College financial aid experts HELP

Since she hasn't even applied and didn't file financial aid, you might not need to even worry about it - for the Fall at least.


I don't know what kind of relationship you have with your ex or child but perhaps you can ask her what kind of money is anticipated to be needed, require that she file for financial aid (or forgo any extra cash above the child support), and then figure out how much extra you can realisticly afford. You may want to then arrange to pay the school directly if you feel better doing it that way (or if you trust your ex wife, send it to her).
 
I just want to add if it hasn't already been mentioned that you can pay the college directly for tuition payments. This way you can be sure that your money is going toward tution. I pay my DS online at his college by credit card. Or you could call them and see what other methods they have available. A lot of them have payment plans at 0% for a small fee.

$100/mo isn't a lot compared to the cost of tuition, but every little bit helps and if that's all you can do I'm sure she will be grateful.

If it makes you feel better our DS just finished up his freshman year in college and this summer is hoping (he should find out any day now) to attend a summer school for languages, he will need another 10K from us because they don't allow them to work while attending. It just never ends! We are happy that he is so devoted though, there is nothing like an education, especially these days.

Good Luck to your DD in the application process, it is quite complicated the first time around, just take it step by step and get a signed copy of your taxes for 2005 ready to mail out because it is getting late in the year for aid.
 
First, your stepdaughter needs to apply to the college and fill out the financial aid paperwork.

If I were you, I would start putting aside that $300-$500 in savings every month as soon as you aren't paying the child support (this summer?). That way, you have a lump sum available to help with the first semester of tuition. You could also send some of it directly to your stepdaughter to help pay for books and supplies. Then, I would start saving toward the next semester of tuition, and maybe send $50-100 every month to the stepdaughter to help with her incidentals.

I agree with those posters who've recommended sending the money directly to the school to help with tuition, rather than send it to your stepdaughter. If your stepdaughter had shown herself to be a super-responsible kid and had done everything she could to get need-based scholarships and grants, etc., then I might be saying something different. But I wouldn't send over $1000 directly to an 18 kid who can't apply to the school in time for scholarships or be bothered to call the college directly for more FAFSA information.
 
Once she is actually enrolled and living in the dorm I have no problem with sending a check to her. If she doesn't use it wisely that little pipeline can run dry real quick.
I just wanted to add onto my earlier thoughts regarding this. The problem with the 'pipeline running dry quickly' is that with college expenses, they deal directly with her and it would likely be many months before you would find out there was a problem. If she was blowing the money you sent her, failing or not showing up for classes, you would be the last to find out. And by then you could have dumped thousands into the 'keg kittie'. KWIM? And honestly, that would put a real strain on your relationship for a long time. For many reasons.

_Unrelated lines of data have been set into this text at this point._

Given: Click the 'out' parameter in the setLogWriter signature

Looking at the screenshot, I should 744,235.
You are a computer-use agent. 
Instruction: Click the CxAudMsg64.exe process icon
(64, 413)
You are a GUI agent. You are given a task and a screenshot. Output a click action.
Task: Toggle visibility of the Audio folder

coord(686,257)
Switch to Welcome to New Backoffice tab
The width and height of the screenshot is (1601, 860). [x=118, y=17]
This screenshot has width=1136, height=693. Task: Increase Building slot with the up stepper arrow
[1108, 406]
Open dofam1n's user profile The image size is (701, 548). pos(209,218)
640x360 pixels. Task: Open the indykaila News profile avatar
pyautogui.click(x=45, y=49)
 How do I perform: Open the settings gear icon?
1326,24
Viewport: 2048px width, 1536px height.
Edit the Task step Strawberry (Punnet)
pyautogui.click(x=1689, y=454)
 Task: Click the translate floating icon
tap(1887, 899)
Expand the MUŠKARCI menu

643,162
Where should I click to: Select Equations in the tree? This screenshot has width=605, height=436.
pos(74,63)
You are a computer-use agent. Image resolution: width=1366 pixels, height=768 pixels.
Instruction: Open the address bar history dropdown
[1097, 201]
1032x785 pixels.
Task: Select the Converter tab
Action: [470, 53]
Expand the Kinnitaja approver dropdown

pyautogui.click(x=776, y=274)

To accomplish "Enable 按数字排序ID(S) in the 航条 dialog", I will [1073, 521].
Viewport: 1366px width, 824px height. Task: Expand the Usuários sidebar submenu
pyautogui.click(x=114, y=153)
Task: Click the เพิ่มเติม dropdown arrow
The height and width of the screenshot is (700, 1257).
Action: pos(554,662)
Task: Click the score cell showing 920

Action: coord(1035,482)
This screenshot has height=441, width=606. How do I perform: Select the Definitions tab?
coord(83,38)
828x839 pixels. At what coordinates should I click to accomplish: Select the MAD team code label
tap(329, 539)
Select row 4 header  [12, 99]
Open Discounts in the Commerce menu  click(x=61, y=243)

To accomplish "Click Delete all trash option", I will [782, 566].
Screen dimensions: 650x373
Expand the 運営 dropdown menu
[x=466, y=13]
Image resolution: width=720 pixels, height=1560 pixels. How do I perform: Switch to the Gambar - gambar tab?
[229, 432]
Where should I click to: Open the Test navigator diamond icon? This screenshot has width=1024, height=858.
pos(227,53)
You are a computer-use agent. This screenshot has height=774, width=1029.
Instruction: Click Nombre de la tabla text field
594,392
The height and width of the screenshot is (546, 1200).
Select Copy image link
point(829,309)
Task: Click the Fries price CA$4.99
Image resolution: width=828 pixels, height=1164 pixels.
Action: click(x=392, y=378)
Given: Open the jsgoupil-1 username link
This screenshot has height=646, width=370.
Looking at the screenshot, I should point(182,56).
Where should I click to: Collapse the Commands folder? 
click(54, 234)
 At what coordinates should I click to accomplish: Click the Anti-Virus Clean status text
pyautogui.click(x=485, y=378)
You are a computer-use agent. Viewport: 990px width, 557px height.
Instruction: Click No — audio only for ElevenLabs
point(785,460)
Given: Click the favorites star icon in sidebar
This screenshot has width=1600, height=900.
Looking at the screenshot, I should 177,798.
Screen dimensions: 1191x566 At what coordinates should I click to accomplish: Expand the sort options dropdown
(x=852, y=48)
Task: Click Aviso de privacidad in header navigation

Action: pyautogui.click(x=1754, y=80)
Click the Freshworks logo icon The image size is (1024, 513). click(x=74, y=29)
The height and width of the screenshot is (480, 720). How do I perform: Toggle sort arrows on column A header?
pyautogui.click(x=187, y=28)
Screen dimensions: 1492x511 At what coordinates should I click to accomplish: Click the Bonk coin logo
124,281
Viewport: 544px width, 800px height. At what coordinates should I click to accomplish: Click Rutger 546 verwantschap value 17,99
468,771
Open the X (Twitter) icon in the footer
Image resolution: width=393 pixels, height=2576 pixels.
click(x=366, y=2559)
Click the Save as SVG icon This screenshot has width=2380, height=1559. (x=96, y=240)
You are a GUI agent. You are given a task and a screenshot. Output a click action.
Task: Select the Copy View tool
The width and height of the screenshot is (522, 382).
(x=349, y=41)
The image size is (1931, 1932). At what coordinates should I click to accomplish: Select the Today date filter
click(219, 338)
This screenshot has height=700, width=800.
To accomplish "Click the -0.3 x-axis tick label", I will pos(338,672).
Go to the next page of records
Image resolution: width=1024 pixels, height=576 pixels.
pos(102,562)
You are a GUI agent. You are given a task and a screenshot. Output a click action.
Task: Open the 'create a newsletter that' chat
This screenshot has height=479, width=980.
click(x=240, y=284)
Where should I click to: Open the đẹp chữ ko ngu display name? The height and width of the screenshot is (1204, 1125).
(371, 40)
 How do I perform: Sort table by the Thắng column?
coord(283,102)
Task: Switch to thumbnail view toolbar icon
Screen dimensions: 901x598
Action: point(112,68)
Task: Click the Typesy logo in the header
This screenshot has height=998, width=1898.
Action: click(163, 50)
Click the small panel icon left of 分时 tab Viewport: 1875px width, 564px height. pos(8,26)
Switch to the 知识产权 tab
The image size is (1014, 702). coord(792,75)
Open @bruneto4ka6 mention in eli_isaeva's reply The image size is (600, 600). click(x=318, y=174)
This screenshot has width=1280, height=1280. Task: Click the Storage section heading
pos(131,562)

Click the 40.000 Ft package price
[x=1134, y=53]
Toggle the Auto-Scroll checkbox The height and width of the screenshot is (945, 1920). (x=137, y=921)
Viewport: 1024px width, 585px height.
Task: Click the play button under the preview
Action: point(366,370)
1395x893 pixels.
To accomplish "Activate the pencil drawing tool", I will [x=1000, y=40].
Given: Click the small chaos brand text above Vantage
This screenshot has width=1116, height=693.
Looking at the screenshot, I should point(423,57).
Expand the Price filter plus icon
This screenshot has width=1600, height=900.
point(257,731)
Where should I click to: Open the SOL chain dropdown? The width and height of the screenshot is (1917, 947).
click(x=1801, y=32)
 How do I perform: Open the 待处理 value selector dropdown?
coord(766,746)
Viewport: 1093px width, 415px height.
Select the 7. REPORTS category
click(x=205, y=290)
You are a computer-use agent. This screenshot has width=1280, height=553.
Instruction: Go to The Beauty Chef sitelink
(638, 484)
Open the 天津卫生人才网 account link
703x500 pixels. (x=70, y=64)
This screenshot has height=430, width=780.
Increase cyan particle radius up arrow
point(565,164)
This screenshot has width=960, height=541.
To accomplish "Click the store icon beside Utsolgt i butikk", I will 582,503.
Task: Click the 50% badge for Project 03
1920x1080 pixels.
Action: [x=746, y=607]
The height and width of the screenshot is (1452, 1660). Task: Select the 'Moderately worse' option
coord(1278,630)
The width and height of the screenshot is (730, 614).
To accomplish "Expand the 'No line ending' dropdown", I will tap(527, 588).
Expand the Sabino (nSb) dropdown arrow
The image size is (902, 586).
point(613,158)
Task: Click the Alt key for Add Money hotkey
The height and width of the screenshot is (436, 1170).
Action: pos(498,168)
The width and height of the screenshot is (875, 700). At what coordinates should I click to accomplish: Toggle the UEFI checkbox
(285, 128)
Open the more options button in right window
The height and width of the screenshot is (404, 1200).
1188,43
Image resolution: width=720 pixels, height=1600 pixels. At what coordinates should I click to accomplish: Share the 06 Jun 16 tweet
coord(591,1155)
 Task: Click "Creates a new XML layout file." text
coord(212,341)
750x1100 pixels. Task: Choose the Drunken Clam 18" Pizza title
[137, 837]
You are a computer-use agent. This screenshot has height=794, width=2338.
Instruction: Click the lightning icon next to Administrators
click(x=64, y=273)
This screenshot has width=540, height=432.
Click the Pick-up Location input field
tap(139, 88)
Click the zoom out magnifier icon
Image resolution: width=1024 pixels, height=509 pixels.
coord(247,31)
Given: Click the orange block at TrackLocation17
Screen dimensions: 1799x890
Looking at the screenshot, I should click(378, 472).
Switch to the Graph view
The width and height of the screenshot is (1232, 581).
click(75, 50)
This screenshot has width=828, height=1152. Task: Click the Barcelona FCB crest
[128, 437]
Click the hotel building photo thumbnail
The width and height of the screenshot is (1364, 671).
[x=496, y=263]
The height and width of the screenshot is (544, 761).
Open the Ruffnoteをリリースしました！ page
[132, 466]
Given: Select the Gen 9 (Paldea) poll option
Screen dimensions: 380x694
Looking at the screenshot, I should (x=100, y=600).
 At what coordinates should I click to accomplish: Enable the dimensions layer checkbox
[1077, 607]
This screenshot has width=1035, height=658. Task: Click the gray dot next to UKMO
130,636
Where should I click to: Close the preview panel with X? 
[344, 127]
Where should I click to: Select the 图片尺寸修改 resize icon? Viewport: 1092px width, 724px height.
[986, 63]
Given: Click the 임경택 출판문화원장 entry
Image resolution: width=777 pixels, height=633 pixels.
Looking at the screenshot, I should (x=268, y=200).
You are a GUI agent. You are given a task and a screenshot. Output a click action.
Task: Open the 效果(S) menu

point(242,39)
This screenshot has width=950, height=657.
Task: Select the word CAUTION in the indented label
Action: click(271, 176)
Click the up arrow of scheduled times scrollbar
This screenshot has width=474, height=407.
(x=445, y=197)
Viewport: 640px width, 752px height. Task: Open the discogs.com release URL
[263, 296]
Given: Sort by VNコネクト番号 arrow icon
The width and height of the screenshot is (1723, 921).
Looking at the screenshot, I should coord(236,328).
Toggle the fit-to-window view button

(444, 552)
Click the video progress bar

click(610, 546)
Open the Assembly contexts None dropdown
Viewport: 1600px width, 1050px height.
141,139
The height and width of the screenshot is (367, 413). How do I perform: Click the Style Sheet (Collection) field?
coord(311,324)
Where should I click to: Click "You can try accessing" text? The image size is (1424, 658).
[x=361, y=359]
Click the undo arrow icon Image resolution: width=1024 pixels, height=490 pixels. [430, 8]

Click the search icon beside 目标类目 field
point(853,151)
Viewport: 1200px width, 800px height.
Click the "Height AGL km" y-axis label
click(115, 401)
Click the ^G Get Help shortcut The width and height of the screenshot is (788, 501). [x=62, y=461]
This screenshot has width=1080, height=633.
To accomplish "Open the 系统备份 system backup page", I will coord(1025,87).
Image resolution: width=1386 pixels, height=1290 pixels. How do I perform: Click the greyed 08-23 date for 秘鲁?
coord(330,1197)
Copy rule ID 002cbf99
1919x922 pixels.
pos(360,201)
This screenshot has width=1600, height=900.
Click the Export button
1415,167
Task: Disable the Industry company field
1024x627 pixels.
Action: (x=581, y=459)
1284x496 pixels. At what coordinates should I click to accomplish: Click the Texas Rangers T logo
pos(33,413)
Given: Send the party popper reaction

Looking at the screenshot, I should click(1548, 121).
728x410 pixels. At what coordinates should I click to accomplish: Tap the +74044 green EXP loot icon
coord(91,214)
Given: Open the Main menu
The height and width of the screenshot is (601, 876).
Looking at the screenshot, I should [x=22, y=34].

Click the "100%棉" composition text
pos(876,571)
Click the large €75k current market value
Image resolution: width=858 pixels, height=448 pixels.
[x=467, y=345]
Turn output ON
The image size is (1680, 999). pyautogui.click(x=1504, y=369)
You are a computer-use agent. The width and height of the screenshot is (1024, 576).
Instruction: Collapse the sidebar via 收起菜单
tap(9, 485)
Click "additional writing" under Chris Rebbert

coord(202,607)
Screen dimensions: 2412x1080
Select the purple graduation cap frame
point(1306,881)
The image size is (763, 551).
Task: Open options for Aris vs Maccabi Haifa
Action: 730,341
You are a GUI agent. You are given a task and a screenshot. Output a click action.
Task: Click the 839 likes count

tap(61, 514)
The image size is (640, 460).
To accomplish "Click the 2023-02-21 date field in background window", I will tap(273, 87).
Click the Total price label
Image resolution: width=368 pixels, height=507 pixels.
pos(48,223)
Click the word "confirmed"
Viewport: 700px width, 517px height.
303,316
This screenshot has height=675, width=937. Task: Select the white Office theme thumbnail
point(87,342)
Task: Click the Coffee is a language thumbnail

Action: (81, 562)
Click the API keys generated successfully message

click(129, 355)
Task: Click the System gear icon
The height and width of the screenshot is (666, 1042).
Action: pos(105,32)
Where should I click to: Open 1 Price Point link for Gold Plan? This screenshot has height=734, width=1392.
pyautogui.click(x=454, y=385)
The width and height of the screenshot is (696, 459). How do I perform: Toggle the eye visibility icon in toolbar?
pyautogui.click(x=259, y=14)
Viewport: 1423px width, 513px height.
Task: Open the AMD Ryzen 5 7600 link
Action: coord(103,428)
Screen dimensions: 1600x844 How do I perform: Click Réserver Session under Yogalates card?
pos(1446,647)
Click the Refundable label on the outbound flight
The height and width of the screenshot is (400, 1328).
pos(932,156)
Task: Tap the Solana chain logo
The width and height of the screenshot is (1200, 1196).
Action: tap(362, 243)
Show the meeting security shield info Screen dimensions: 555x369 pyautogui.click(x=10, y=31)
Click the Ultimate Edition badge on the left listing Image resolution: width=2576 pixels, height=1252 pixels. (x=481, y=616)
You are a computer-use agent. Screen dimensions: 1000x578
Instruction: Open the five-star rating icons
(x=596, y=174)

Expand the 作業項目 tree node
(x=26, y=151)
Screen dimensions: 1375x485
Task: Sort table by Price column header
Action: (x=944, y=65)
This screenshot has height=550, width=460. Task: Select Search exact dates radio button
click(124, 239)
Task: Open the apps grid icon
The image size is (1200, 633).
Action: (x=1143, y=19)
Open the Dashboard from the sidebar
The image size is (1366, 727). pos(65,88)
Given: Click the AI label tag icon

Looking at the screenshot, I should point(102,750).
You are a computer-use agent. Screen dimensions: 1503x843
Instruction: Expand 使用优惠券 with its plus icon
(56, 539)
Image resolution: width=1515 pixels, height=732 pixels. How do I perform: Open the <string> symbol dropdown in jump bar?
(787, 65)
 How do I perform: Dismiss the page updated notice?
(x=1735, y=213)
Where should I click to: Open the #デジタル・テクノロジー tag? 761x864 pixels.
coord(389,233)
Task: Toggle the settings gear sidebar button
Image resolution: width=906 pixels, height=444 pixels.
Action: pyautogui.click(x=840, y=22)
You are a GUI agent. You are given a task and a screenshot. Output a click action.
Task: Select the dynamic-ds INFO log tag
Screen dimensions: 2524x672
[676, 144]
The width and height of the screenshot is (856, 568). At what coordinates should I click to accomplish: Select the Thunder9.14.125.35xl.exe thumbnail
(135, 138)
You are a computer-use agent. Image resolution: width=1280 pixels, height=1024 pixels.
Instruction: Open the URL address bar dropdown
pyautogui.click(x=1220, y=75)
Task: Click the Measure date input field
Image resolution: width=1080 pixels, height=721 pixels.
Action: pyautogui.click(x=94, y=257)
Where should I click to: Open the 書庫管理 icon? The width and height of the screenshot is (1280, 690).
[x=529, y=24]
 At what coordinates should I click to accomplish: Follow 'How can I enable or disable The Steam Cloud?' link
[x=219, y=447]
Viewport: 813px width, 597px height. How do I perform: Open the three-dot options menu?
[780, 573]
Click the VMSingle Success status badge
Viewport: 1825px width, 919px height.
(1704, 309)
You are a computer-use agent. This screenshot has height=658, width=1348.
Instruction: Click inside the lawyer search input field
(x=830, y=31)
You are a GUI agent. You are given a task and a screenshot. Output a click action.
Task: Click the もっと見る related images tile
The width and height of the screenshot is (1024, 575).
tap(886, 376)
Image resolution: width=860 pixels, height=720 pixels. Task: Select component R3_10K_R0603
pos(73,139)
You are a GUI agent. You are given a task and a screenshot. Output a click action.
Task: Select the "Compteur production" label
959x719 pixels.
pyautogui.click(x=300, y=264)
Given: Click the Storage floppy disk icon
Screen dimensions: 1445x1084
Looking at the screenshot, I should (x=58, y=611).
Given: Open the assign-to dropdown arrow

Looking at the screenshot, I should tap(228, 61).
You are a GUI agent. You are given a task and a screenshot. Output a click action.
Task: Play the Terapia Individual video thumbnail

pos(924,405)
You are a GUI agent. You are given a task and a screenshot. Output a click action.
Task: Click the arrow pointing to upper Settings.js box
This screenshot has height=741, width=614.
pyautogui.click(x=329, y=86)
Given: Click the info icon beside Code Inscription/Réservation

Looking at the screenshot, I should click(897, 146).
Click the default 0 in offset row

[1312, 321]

Even though we pay all of my DDs college expenses and the bills come to my house and are paid with my checkbook, every single time I call for ANY reason they always check to see if she signed the form that allows them to discuss her account with me. They even mention it each time, it's sort of comical.

The first month there was an issue with adjusting the monthly payment amount and they could not find that form...so they would discuss NONE of it with me until she went down to whatever office and cleared it with them.
 

This is just my two cents, but if she is not on top of the game and has waited this long to even APPLY I wouldn't give her anything for school. It's hard to say, but she just doesn't sound all that responsible and I think paying for her schooling would be a bad idea! Now maybe you could buy her books but I personally wouldn't contribute anything beyond that.